### Exercise instructions
Rewrite the rows from the line containing "notifications bell icon" through the line containing "click(1235, 156)", putting "Command" wherever "Instruction" appears and changing nothing else.
★ ★ ★ ★ ★ ★ ★
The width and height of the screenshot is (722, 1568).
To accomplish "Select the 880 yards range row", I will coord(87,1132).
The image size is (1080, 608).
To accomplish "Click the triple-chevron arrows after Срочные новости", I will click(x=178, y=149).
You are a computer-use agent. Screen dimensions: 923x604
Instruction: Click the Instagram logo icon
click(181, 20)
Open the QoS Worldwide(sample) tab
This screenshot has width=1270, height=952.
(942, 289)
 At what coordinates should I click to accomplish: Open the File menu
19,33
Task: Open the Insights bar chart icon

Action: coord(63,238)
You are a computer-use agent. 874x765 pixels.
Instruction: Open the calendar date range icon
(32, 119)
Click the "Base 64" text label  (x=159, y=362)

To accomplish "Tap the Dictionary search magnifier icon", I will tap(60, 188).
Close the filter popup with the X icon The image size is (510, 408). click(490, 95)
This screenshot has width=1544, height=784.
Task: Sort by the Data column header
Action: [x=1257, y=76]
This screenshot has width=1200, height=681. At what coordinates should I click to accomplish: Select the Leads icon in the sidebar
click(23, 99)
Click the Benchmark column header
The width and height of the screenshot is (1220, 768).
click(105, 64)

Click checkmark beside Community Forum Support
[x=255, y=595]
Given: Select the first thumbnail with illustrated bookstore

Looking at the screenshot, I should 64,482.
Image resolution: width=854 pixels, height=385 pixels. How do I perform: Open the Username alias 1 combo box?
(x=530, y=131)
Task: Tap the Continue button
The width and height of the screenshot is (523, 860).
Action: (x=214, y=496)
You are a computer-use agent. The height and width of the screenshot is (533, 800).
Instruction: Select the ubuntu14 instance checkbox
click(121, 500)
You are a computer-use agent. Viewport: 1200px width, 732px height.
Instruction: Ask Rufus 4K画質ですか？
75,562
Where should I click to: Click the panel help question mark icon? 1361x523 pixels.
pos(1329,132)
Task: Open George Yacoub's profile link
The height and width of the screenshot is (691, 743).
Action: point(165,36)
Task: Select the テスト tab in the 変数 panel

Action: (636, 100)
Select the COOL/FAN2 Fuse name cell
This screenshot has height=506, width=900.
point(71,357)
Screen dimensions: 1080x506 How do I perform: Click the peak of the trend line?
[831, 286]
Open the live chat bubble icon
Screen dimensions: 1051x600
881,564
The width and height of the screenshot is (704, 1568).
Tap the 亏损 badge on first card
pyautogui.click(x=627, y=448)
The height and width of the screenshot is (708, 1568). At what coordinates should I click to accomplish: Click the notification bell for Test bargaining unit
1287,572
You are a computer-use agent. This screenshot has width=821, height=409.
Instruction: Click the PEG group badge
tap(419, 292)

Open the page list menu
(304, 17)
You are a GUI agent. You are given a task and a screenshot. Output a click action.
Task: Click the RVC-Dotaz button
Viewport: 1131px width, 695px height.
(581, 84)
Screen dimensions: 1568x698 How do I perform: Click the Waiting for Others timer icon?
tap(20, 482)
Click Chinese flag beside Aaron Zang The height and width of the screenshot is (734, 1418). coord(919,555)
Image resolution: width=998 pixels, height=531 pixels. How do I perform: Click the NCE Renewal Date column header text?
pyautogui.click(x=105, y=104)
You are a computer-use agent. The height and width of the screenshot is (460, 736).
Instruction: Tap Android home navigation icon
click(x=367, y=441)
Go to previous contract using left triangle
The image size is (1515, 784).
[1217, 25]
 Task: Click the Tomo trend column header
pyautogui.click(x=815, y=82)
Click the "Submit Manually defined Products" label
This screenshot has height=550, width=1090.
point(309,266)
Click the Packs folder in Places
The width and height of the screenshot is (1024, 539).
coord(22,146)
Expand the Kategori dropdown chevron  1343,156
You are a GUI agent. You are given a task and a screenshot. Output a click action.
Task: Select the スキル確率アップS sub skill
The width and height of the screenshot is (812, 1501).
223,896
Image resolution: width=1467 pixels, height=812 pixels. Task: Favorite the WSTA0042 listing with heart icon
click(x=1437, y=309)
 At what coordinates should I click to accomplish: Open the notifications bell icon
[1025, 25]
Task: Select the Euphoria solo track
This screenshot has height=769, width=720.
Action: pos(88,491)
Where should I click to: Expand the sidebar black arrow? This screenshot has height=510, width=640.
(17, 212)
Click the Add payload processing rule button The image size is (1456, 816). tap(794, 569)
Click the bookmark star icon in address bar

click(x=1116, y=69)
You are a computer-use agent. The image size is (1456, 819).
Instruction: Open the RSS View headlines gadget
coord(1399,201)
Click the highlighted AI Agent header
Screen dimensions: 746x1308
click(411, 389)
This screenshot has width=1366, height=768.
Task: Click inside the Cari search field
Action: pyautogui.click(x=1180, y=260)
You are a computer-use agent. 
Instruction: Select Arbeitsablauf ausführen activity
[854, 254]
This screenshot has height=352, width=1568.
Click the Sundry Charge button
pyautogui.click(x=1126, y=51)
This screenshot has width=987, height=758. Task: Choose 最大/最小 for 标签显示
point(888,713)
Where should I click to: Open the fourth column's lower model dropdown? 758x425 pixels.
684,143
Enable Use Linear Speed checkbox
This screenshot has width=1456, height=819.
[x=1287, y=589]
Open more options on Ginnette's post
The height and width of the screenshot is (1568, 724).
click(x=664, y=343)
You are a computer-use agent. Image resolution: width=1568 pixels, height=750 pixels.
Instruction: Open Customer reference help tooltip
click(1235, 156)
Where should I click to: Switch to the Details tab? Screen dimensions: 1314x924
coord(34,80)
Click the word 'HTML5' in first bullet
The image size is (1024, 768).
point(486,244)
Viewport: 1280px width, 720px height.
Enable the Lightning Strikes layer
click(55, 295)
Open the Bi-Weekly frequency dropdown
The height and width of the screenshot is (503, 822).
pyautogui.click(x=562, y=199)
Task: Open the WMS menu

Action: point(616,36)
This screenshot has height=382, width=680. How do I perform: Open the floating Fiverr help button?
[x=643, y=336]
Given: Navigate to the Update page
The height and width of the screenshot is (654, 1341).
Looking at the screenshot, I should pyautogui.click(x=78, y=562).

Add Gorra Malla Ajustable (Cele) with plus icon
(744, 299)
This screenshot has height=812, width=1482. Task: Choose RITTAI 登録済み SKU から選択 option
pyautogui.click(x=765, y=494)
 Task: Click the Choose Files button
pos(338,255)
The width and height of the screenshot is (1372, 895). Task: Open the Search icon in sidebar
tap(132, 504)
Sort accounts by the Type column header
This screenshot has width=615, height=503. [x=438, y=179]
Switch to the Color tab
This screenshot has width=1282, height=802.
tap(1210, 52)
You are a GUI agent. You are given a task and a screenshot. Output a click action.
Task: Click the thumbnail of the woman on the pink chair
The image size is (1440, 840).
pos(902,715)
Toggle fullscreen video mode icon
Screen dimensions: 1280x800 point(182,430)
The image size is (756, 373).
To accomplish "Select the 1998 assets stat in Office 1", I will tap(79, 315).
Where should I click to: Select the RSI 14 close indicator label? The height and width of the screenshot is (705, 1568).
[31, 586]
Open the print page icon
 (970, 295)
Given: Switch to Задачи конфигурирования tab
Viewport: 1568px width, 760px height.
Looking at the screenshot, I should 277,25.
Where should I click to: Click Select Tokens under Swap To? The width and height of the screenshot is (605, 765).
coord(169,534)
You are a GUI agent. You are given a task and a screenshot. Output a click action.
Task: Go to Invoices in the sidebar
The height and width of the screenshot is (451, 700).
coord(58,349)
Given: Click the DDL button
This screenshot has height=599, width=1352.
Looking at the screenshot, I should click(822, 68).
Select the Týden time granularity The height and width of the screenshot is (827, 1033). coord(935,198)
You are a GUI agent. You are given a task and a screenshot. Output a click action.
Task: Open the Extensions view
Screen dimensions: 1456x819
★ ★ ★ ★ ★ ★ ★
### Written solution
 At what coordinates should I click to accomplish: Open the notifications bell icon
[1025, 25]
Task: Select the Euphoria solo track
This screenshot has height=769, width=720.
Action: pos(88,491)
Where should I click to: Expand the sidebar black arrow? This screenshot has height=510, width=640.
(17, 212)
Click the Add payload processing rule button The image size is (1456, 816). tap(794, 569)
Click the bookmark star icon in address bar

click(x=1116, y=69)
You are a computer-use agent. The image size is (1456, 819).
Command: Open the RSS View headlines gadget
coord(1399,201)
Click the highlighted AI Agent header
Screen dimensions: 746x1308
click(411, 389)
This screenshot has width=1366, height=768.
Task: Click inside the Cari search field
Action: pyautogui.click(x=1180, y=260)
You are a computer-use agent. 
Command: Select Arbeitsablauf ausführen activity
[854, 254]
This screenshot has height=352, width=1568.
Click the Sundry Charge button
pyautogui.click(x=1126, y=51)
This screenshot has width=987, height=758. Task: Choose 最大/最小 for 标签显示
point(888,713)
Where should I click to: Open the fourth column's lower model dropdown? 758x425 pixels.
684,143
Enable Use Linear Speed checkbox
This screenshot has width=1456, height=819.
[x=1287, y=589]
Open more options on Ginnette's post
The height and width of the screenshot is (1568, 724).
click(x=664, y=343)
You are a computer-use agent. Image resolution: width=1568 pixels, height=750 pixels.
Command: Open Customer reference help tooltip
click(1235, 156)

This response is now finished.